%%

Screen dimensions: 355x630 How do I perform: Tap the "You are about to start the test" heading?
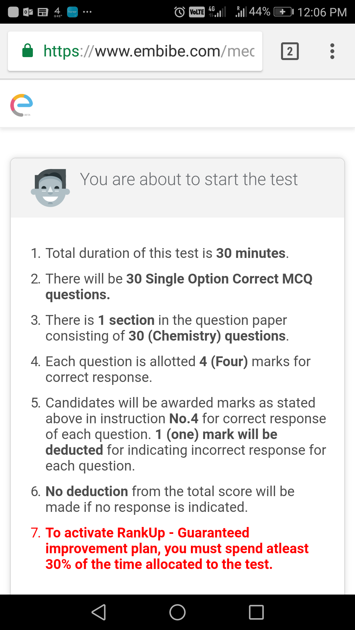click(x=189, y=179)
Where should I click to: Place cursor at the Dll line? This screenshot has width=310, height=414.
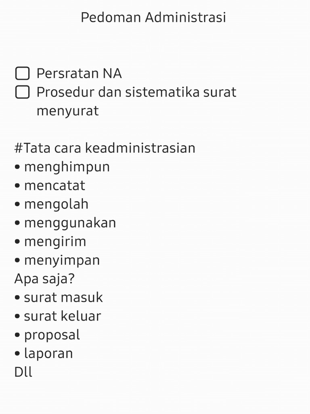23,372
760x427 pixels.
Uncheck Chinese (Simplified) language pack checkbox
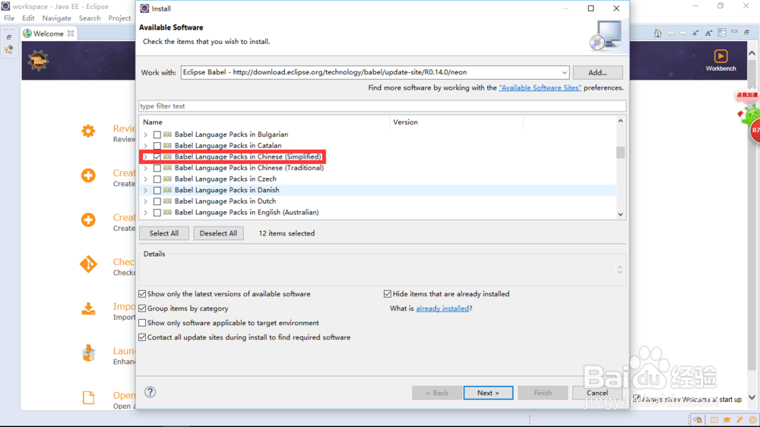coord(157,157)
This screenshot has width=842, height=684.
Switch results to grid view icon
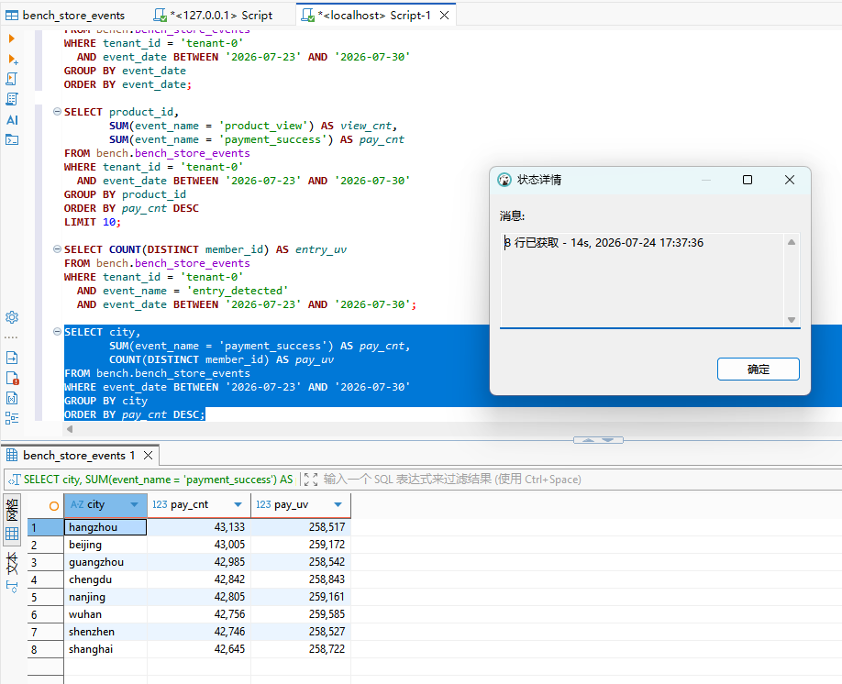[12, 534]
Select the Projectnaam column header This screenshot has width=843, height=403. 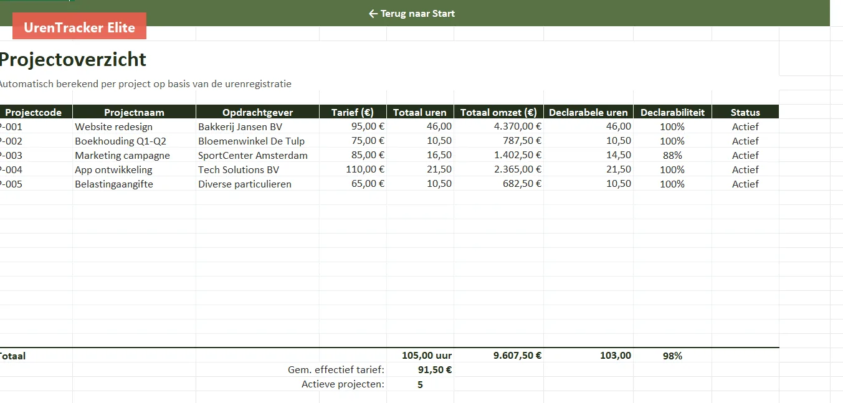(134, 112)
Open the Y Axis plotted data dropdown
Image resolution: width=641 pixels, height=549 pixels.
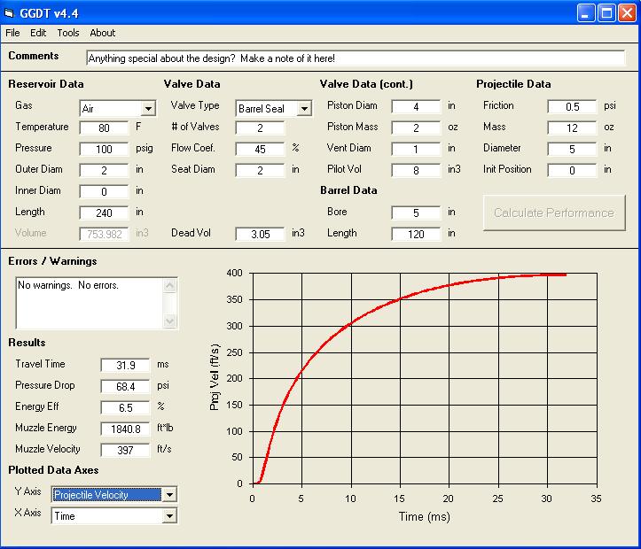click(x=169, y=495)
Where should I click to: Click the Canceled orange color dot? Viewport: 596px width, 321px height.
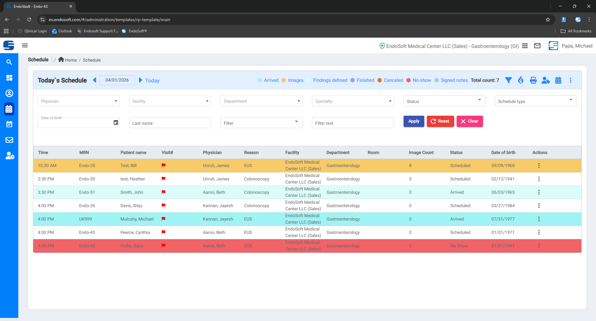click(379, 80)
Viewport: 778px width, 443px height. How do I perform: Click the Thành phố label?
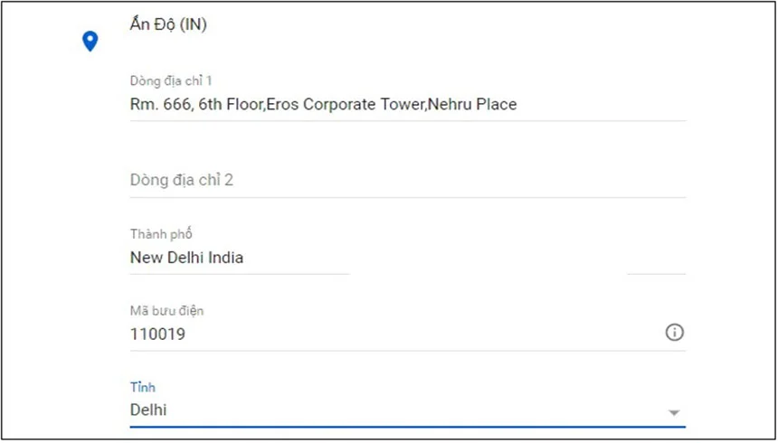coord(161,235)
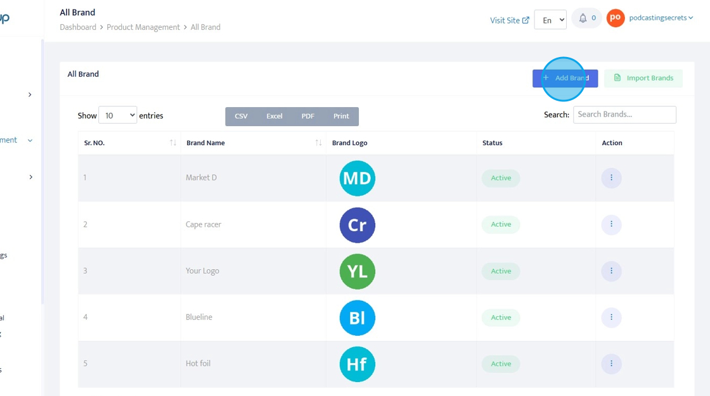
Task: Open action menu for Market D
Action: coord(611,178)
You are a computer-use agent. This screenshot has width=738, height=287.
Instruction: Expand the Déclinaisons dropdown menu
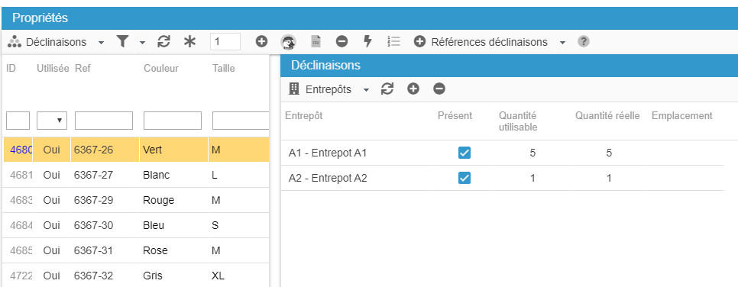(x=101, y=42)
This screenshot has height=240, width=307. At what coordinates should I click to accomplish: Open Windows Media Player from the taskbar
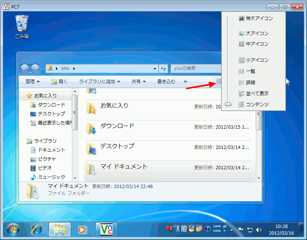point(83,230)
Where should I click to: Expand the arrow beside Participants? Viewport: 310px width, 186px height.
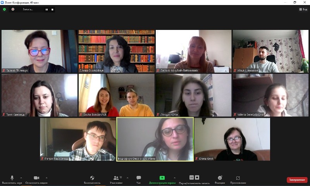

%%

What this task involves:
Copy exactly the lines from the line that holds "Where should I click to: Click" to the end of the listing, both included. Leave the pictures out.

Completed task:
Where should I click to: Click the Canceled orange color dot? Viewport: 596px width, 321px height.
click(379, 80)
Viewport: 778px width, 443px height. How do I perform: Click the Thành phố label?
coord(161,235)
Task: Open action menu for Market D
Action: coord(611,178)
You are a computer-use agent. This screenshot has width=738, height=287.
Instruction: Expand the Déclinaisons dropdown menu
(x=101, y=42)
This screenshot has height=240, width=307. At what coordinates should I click to accomplish: Open Windows Media Player from the taskbar
point(83,230)
Where should I click to: Expand the arrow beside Participants? Viewport: 310px width, 186px height.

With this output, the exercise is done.